- _Exercise objective_
Select, from the data, each line where "target" occurs.

====================

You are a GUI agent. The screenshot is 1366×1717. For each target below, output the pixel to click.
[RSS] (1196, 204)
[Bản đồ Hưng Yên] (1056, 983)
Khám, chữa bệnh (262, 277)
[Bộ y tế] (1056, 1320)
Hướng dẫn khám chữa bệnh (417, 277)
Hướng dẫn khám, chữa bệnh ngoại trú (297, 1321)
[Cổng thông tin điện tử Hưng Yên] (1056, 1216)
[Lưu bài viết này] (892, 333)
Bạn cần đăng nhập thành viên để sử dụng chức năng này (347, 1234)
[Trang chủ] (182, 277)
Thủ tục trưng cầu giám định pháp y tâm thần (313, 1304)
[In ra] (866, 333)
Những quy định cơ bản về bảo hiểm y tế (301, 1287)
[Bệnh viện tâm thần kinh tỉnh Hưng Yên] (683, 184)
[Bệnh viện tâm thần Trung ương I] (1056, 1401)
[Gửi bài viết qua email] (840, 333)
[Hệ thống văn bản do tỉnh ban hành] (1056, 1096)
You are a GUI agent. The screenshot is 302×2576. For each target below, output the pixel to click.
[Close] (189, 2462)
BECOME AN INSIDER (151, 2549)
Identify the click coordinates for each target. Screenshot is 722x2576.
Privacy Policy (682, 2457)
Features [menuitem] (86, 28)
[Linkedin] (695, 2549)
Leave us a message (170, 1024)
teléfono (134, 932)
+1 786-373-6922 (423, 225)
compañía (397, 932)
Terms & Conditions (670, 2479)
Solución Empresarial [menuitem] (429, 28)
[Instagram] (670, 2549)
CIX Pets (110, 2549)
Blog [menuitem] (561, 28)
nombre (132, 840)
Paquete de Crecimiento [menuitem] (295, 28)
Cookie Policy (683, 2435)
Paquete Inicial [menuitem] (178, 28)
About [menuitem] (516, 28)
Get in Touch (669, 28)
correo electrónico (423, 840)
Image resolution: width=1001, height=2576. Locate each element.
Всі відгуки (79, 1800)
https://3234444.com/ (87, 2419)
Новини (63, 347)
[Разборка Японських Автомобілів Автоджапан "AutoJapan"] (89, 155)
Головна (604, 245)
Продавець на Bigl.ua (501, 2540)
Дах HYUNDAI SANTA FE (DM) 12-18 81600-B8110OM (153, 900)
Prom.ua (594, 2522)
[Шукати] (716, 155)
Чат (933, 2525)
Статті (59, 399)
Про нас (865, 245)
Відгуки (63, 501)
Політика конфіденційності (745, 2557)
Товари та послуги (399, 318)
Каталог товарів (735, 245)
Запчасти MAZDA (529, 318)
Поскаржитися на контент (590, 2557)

====================

- _Expected output_
You are a GUI agent. The screenshot is 1366×1717. For each target below, output the pixel to click.
You are a GUI agent. The screenshot is 302×2576. For each target below, output the pixel to click.
Identify the click coordinates for each target. Screenshot is 722x2576.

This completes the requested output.